Sofía se echó a reír.
—¡Tú confías demasiado en mí! ¡Sería difícil empezar precisamente con Rachmaninov!
Olja insistió.
—No es cuestión de entrenamiento. Es un problema de aquí… —Se tocó la cabeza— y de aquí —dijo poniéndose una mano en el corazón—. Lo habrías conseguido. —Sofía la miró con ternura. Olja se volvió de nuevo hacia ella—. Y además te daban un montón de dinero. ¡Sería como dar cinco mil clases en tres días!
Aquella vez Sofía soltó una carcajada.
—Olja, era un hombre quien me quería, no Rusia.
La maestra se volvió turbada hacia ella.
—Pero ¿qué dices?
Sofía asintió.
—Es así, créeme.
Olja sacudió la cabeza.
—¿Un hombre te paga todo ese dinero a cambio de tu música?
—No, quiere mi alma.
—Entonces no hay precio. Debería saberlo.
Sofía esbozó una sonrisa, extendió la mano y cogió la de su profesora. Se la apretó con fuerza.
—Un día regresaremos a Rusia… pero sólo como turistas.
Olja la miró asintiendo.
—Como tú quieras.
—Ya lo verás, nos divertiremos mucho más.
—Cuando tú tocas, yo me divierto siempre. Ese momento, para mí, es como dar la vuelta al mundo.
La anciana volvió a poner las manos en el bolso y miró por la ventanilla. No se dijeron nada más hasta que llegaron a la iglesia.
Gregorio Savini entró en el despacho de Guarneri. El abogado estaba sentado en su sillón, detrás del escritorio, decepcionado por el fracaso.
—No ha funcionado, ¿verdad?
—No.
El doctor Voronov estiró los brazos.
—Habría sido un concierto precioso. No creía que tocara tan bien. Y además le han ofrecido una cantidad de locura.
Savini se metió las manos en los bolsillos.

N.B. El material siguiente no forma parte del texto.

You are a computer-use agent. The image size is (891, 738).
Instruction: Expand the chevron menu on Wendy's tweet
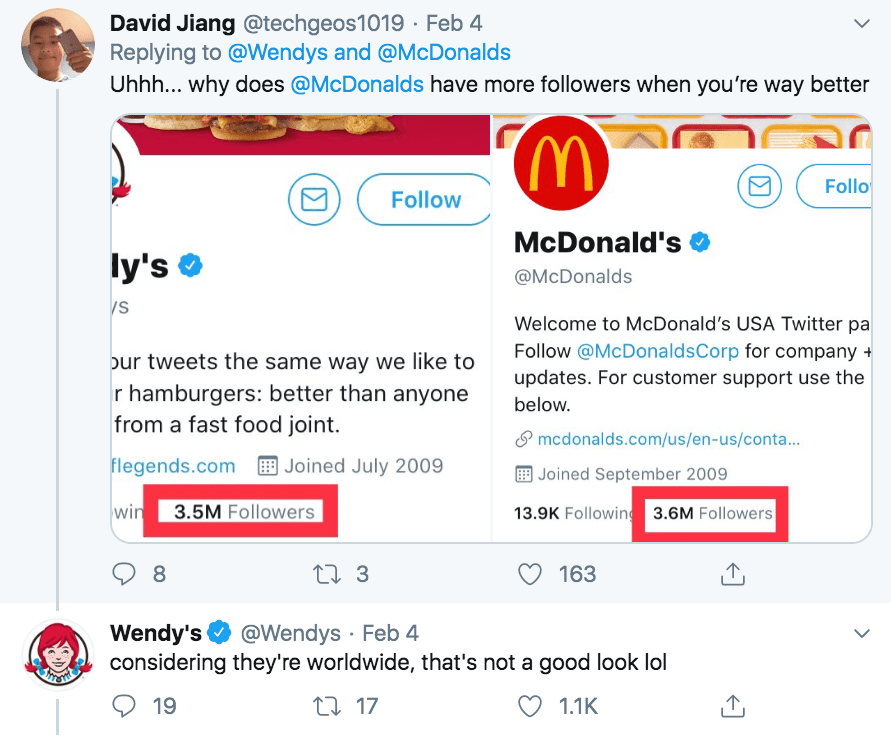pos(859,634)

—Tendría que haber sido al menos el doble.
Entonces entró Tancredi.
—Con ella no se trata de dinero. Es una cuestión de principios.
Guarneri lo miró fijamente a los ojos.
—Entonces me parece que la cosa va a ser más complicada de lo previsto. Sabía que usted estaba detrás de todo esto.
Tancredi se quedó sorprendido.
—¿Qué se lo ha hecho pensar?
—Me ha dicho: «Dígale a su amo que juró que me dejaría en paz». —Entonces sonrió mirando a Tancredi—. Hemos conseguido cerrar importantes tratos con gente mucho más complicada y desconfiada.
Tancredi, divertido, se dejó caer sobre el sofá.
—Muy bien. La partida se vuelve más interesante. Sólo tenemos que encontrar algo a lo que no pueda decir que no.
Gregorio Savini lo miró con preocupación.
—Pero ¿hay algo?
Tancredi se sirvió un poco de agua.
—Si hay algo, lo encontraréis. Si no lo hay, haréis que exista. Para eso se os paga.